Dataset entries START

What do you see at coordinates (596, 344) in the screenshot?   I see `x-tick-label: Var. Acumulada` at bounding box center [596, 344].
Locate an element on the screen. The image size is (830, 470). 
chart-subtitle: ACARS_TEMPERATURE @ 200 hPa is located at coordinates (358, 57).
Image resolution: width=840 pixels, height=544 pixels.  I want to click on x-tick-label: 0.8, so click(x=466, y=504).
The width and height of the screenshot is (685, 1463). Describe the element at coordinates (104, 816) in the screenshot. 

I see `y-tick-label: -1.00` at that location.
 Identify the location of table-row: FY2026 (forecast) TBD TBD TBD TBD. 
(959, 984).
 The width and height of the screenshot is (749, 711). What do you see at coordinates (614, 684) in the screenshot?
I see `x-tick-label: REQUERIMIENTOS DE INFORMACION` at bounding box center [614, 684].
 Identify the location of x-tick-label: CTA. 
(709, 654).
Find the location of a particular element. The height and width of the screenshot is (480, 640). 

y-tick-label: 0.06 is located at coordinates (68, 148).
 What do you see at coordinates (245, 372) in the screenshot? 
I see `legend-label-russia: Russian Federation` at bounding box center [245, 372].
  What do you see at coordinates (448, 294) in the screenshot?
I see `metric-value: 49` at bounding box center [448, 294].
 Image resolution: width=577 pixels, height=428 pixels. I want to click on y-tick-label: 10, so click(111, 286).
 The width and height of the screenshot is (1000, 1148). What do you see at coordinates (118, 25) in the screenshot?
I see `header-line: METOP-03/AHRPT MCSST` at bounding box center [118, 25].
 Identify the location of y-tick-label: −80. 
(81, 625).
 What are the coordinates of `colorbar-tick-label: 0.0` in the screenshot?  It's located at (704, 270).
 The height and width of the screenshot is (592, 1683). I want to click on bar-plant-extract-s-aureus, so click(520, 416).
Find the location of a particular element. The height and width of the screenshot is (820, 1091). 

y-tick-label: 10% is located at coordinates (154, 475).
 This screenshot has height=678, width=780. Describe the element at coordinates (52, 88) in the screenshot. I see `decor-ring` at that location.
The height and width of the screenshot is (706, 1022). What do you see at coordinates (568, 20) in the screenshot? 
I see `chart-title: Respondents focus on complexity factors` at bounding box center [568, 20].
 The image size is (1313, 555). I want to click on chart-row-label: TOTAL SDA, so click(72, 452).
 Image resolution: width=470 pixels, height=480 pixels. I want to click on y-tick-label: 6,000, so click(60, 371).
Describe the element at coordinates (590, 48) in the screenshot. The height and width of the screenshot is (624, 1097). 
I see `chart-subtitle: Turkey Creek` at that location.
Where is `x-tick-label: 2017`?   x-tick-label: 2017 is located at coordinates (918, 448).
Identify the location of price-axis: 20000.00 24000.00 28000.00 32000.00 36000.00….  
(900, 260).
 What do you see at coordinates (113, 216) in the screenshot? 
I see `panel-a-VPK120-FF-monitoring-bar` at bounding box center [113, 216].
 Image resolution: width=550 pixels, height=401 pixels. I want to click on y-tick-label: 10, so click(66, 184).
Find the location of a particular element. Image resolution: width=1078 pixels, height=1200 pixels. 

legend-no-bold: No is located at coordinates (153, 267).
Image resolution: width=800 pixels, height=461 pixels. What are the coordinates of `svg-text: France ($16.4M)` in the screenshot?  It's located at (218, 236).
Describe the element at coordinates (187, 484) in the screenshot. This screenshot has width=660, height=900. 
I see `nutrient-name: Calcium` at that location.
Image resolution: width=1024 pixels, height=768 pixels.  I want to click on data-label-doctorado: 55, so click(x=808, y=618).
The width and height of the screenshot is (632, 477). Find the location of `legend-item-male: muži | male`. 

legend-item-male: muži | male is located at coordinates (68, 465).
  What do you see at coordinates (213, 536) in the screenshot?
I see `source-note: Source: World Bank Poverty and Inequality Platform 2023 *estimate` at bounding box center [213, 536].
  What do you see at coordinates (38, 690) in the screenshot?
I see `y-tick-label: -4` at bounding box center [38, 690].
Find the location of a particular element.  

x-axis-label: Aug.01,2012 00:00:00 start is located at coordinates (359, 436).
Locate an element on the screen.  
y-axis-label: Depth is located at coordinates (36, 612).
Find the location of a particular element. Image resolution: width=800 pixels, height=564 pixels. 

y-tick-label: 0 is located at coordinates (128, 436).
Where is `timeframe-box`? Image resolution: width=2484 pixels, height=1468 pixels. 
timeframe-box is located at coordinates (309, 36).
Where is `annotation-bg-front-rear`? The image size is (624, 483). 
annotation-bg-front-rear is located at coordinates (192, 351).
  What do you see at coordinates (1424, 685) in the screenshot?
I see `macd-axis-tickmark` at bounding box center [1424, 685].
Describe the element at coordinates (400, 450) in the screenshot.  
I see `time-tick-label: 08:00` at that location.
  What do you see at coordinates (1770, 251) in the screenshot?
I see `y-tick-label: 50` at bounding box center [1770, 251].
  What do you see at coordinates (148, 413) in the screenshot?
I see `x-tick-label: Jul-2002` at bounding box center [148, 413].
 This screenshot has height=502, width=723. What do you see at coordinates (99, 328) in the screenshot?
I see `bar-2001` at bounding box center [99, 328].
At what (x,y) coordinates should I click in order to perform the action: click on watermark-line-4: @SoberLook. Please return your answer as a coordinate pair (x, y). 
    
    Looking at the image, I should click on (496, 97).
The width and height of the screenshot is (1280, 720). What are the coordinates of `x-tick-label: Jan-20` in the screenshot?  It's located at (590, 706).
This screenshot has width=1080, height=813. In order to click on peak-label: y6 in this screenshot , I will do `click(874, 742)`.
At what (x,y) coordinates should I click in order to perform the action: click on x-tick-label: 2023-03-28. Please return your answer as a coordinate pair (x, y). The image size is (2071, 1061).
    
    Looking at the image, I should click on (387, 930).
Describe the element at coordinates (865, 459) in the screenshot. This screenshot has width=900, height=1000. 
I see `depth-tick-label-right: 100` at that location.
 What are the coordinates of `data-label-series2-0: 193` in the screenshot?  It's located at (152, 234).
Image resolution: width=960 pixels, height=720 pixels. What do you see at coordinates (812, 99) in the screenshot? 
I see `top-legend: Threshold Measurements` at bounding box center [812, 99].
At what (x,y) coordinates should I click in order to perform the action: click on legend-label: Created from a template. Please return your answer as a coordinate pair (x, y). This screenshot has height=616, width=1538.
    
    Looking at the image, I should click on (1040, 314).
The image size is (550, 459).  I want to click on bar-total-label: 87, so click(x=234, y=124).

Dataset entries END

Please print all of the records above again, word for word and in the same order.

Answer.
What do you see at coordinates (596, 344) in the screenshot?   I see `x-tick-label: Var. Acumulada` at bounding box center [596, 344].
Locate an element on the screen. The image size is (830, 470). 
chart-subtitle: ACARS_TEMPERATURE @ 200 hPa is located at coordinates (358, 57).
Image resolution: width=840 pixels, height=544 pixels.  I want to click on x-tick-label: 0.8, so click(x=466, y=504).
The width and height of the screenshot is (685, 1463). Describe the element at coordinates (104, 816) in the screenshot. 

I see `y-tick-label: -1.00` at that location.
 Identify the location of table-row: FY2026 (forecast) TBD TBD TBD TBD. 
(959, 984).
 The width and height of the screenshot is (749, 711). What do you see at coordinates (614, 684) in the screenshot?
I see `x-tick-label: REQUERIMIENTOS DE INFORMACION` at bounding box center [614, 684].
 Identify the location of x-tick-label: CTA. 
(709, 654).
Find the location of a particular element. The height and width of the screenshot is (480, 640). 

y-tick-label: 0.06 is located at coordinates (68, 148).
 What do you see at coordinates (245, 372) in the screenshot? 
I see `legend-label-russia: Russian Federation` at bounding box center [245, 372].
  What do you see at coordinates (448, 294) in the screenshot?
I see `metric-value: 49` at bounding box center [448, 294].
 Image resolution: width=577 pixels, height=428 pixels. I want to click on y-tick-label: 10, so click(111, 286).
 The width and height of the screenshot is (1000, 1148). What do you see at coordinates (118, 25) in the screenshot?
I see `header-line: METOP-03/AHRPT MCSST` at bounding box center [118, 25].
 Identify the location of y-tick-label: −80. 
(81, 625).
 What are the coordinates of `colorbar-tick-label: 0.0` in the screenshot?  It's located at (704, 270).
 The height and width of the screenshot is (592, 1683). I want to click on bar-plant-extract-s-aureus, so click(520, 416).
Find the location of a particular element. The height and width of the screenshot is (820, 1091). 

y-tick-label: 10% is located at coordinates (154, 475).
 This screenshot has height=678, width=780. Describe the element at coordinates (52, 88) in the screenshot. I see `decor-ring` at that location.
The height and width of the screenshot is (706, 1022). What do you see at coordinates (568, 20) in the screenshot? 
I see `chart-title: Respondents focus on complexity factors` at bounding box center [568, 20].
 The image size is (1313, 555). I want to click on chart-row-label: TOTAL SDA, so click(72, 452).
 Image resolution: width=470 pixels, height=480 pixels. I want to click on y-tick-label: 6,000, so click(60, 371).
Describe the element at coordinates (590, 48) in the screenshot. The height and width of the screenshot is (624, 1097). 
I see `chart-subtitle: Turkey Creek` at that location.
Where is `x-tick-label: 2017`?   x-tick-label: 2017 is located at coordinates (918, 448).
Identify the location of price-axis: 20000.00 24000.00 28000.00 32000.00 36000.00….  
(900, 260).
 What do you see at coordinates (113, 216) in the screenshot? 
I see `panel-a-VPK120-FF-monitoring-bar` at bounding box center [113, 216].
 Image resolution: width=550 pixels, height=401 pixels. I want to click on y-tick-label: 10, so click(66, 184).
Find the location of a particular element. Image resolution: width=1078 pixels, height=1200 pixels. 

legend-no-bold: No is located at coordinates (153, 267).
Image resolution: width=800 pixels, height=461 pixels. What are the coordinates of `svg-text: France ($16.4M)` in the screenshot?  It's located at (218, 236).
Describe the element at coordinates (187, 484) in the screenshot. This screenshot has width=660, height=900. 
I see `nutrient-name: Calcium` at that location.
Image resolution: width=1024 pixels, height=768 pixels.  I want to click on data-label-doctorado: 55, so click(x=808, y=618).
The width and height of the screenshot is (632, 477). Find the location of `legend-item-male: muži | male`. 

legend-item-male: muži | male is located at coordinates (68, 465).
  What do you see at coordinates (213, 536) in the screenshot?
I see `source-note: Source: World Bank Poverty and Inequality Platform 2023 *estimate` at bounding box center [213, 536].
  What do you see at coordinates (38, 690) in the screenshot?
I see `y-tick-label: -4` at bounding box center [38, 690].
Find the location of a particular element.  

x-axis-label: Aug.01,2012 00:00:00 start is located at coordinates (359, 436).
Locate an element on the screen.  
y-axis-label: Depth is located at coordinates (36, 612).
Find the location of a particular element. Image resolution: width=800 pixels, height=564 pixels. 

y-tick-label: 0 is located at coordinates (128, 436).
Where is `timeframe-box`? Image resolution: width=2484 pixels, height=1468 pixels. 
timeframe-box is located at coordinates (309, 36).
Where is `annotation-bg-front-rear`? The image size is (624, 483). 
annotation-bg-front-rear is located at coordinates (192, 351).
  What do you see at coordinates (1424, 685) in the screenshot?
I see `macd-axis-tickmark` at bounding box center [1424, 685].
Describe the element at coordinates (400, 450) in the screenshot.  
I see `time-tick-label: 08:00` at that location.
  What do you see at coordinates (1770, 251) in the screenshot?
I see `y-tick-label: 50` at bounding box center [1770, 251].
  What do you see at coordinates (148, 413) in the screenshot?
I see `x-tick-label: Jul-2002` at bounding box center [148, 413].
 This screenshot has height=502, width=723. What do you see at coordinates (99, 328) in the screenshot?
I see `bar-2001` at bounding box center [99, 328].
At what (x,y) coordinates should I click in order to perform the action: click on watermark-line-4: @SoberLook. Please return your answer as a coordinate pair (x, y). 
    
    Looking at the image, I should click on (496, 97).
The width and height of the screenshot is (1280, 720). What are the coordinates of `x-tick-label: Jan-20` in the screenshot?  It's located at (590, 706).
This screenshot has width=1080, height=813. In order to click on peak-label: y6 in this screenshot , I will do `click(874, 742)`.
At what (x,y) coordinates should I click in order to perform the action: click on x-tick-label: 2023-03-28. Please return your answer as a coordinate pair (x, y). The image size is (2071, 1061).
    
    Looking at the image, I should click on (387, 930).
Describe the element at coordinates (865, 459) in the screenshot. This screenshot has width=900, height=1000. 
I see `depth-tick-label-right: 100` at that location.
 What are the coordinates of `data-label-series2-0: 193` in the screenshot?  It's located at (152, 234).
Image resolution: width=960 pixels, height=720 pixels. What do you see at coordinates (812, 99) in the screenshot? 
I see `top-legend: Threshold Measurements` at bounding box center [812, 99].
At what (x,y) coordinates should I click in order to perform the action: click on legend-label: Created from a template. Please return your answer as a coordinate pair (x, y). This screenshot has height=616, width=1538.
    
    Looking at the image, I should click on (1040, 314).
The image size is (550, 459).  I want to click on bar-total-label: 87, so click(x=234, y=124).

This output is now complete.